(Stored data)
⟨

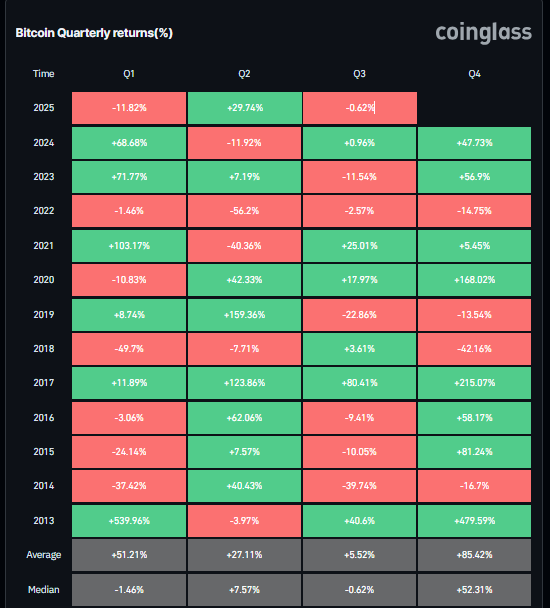
Task: Select the Q1 column header
Action: tap(129, 74)
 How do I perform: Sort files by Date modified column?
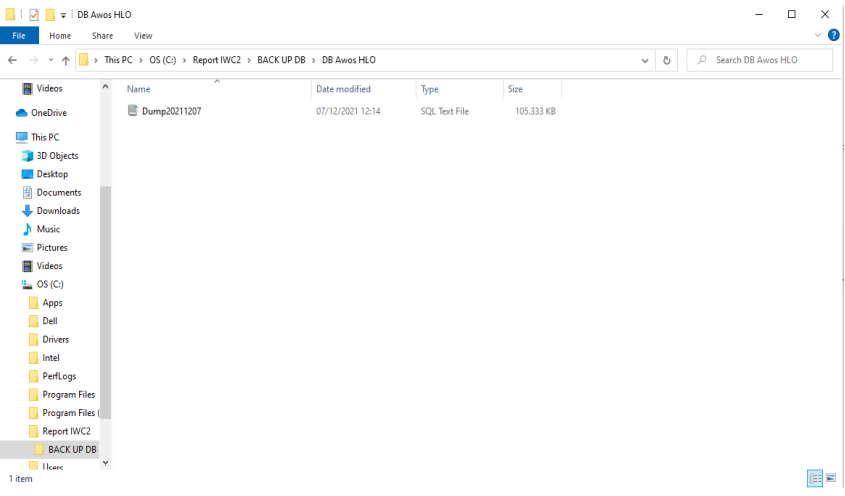coord(343,89)
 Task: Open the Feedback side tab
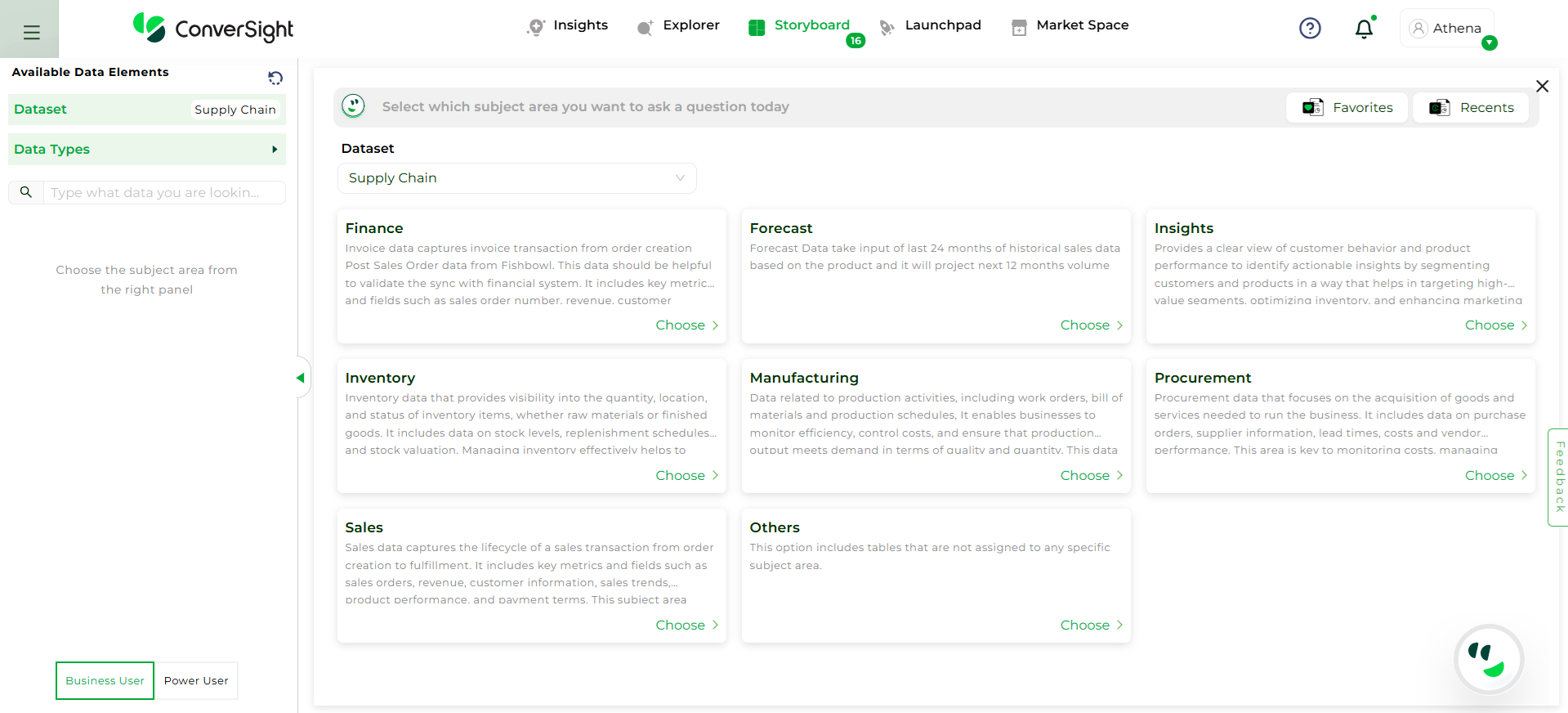[x=1559, y=477]
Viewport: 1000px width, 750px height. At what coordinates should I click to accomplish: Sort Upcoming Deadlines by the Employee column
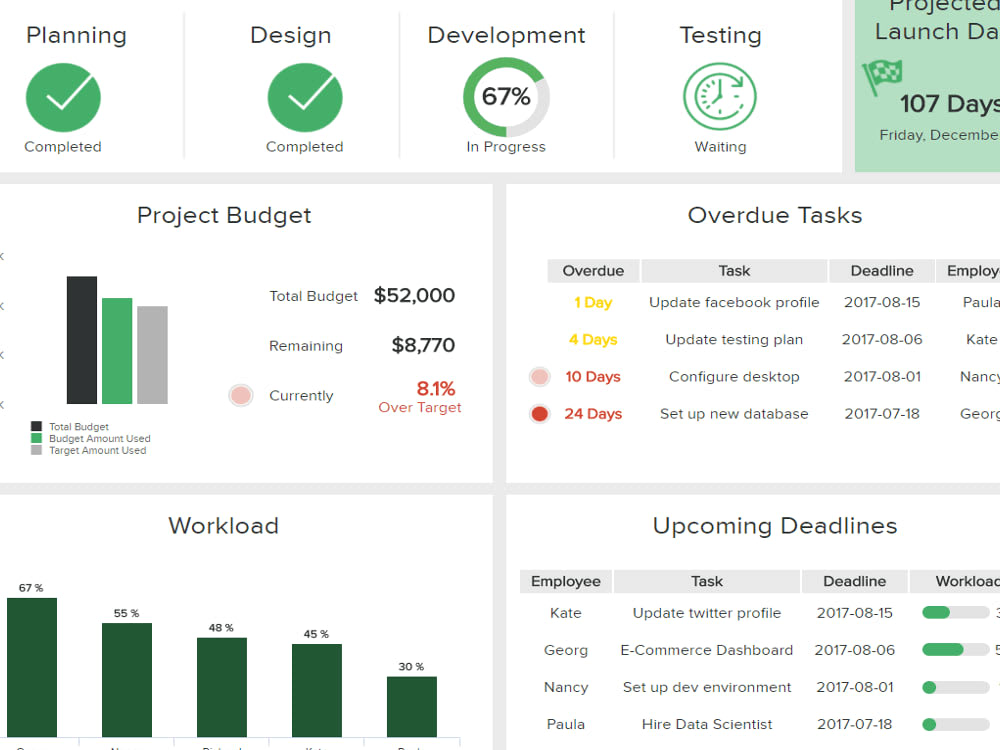[565, 581]
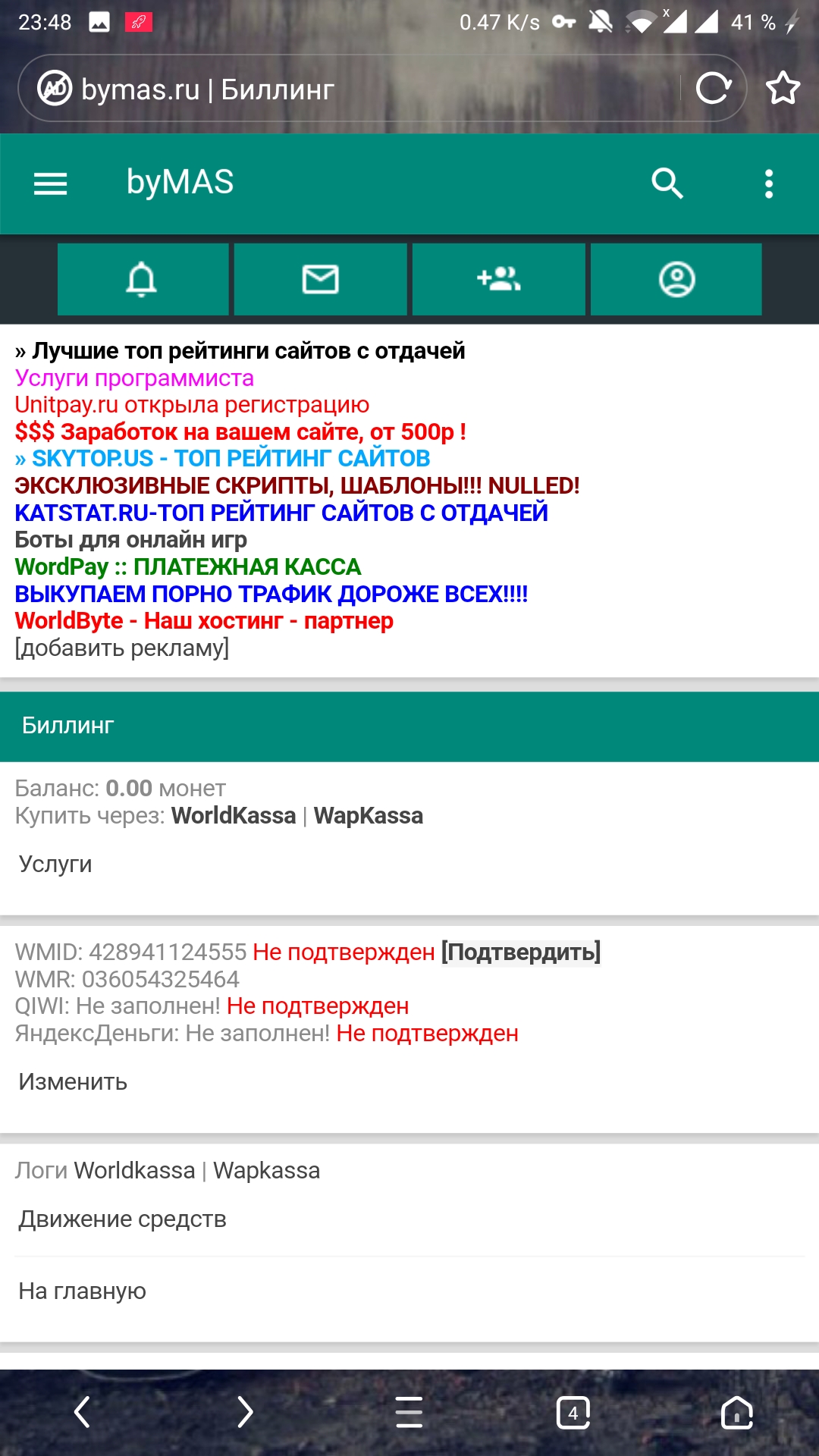
Task: Open WorldKassa purchase link
Action: pos(234,815)
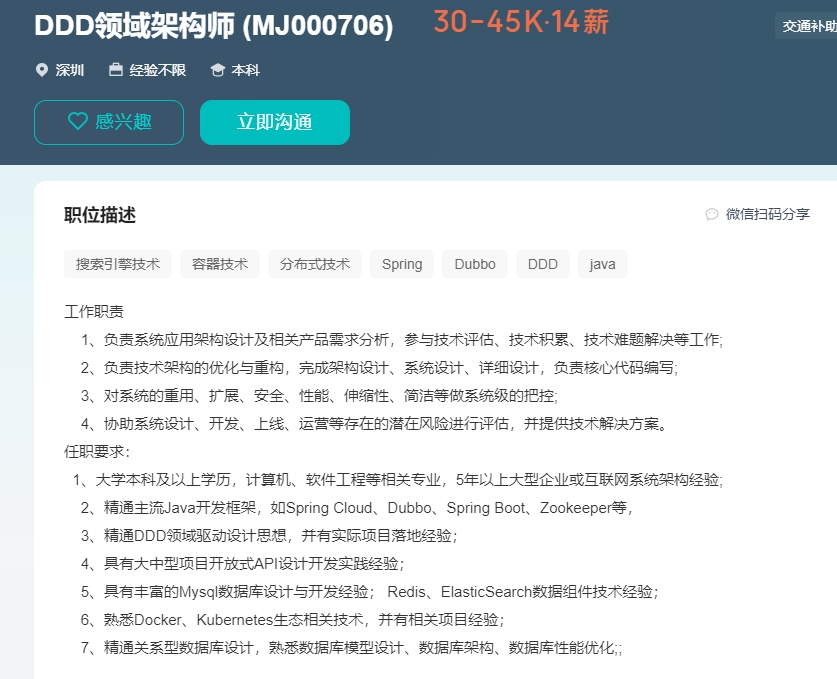Click the Spring skill tag
Screen dimensions: 837x679
(402, 264)
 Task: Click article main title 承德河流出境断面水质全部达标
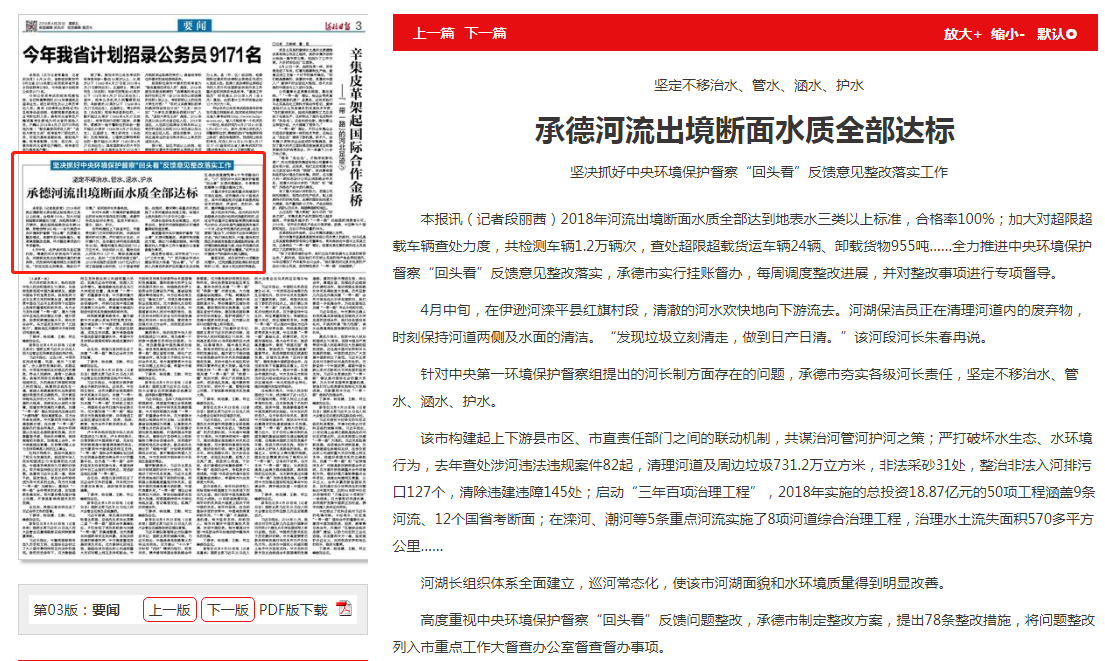click(x=744, y=130)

⟩

[What this task involves] All lines from the one containing "Task: Open the Feedback side tab" through the end of the entries, both ends included, should be written out exactly, with no pictures.

[Response below]
 Task: Open the Feedback side tab
[x=1559, y=477]
Viewport: 1000px width, 750px height. At what coordinates should I click to accomplish: Sort Upcoming Deadlines by the Employee column
[565, 581]
Task: Open WorldKassa purchase link
Action: pos(234,815)
Click the Spring skill tag
Screen dimensions: 837x679
(402, 264)
 Task: Click article main title 承德河流出境断面水质全部达标
click(x=744, y=130)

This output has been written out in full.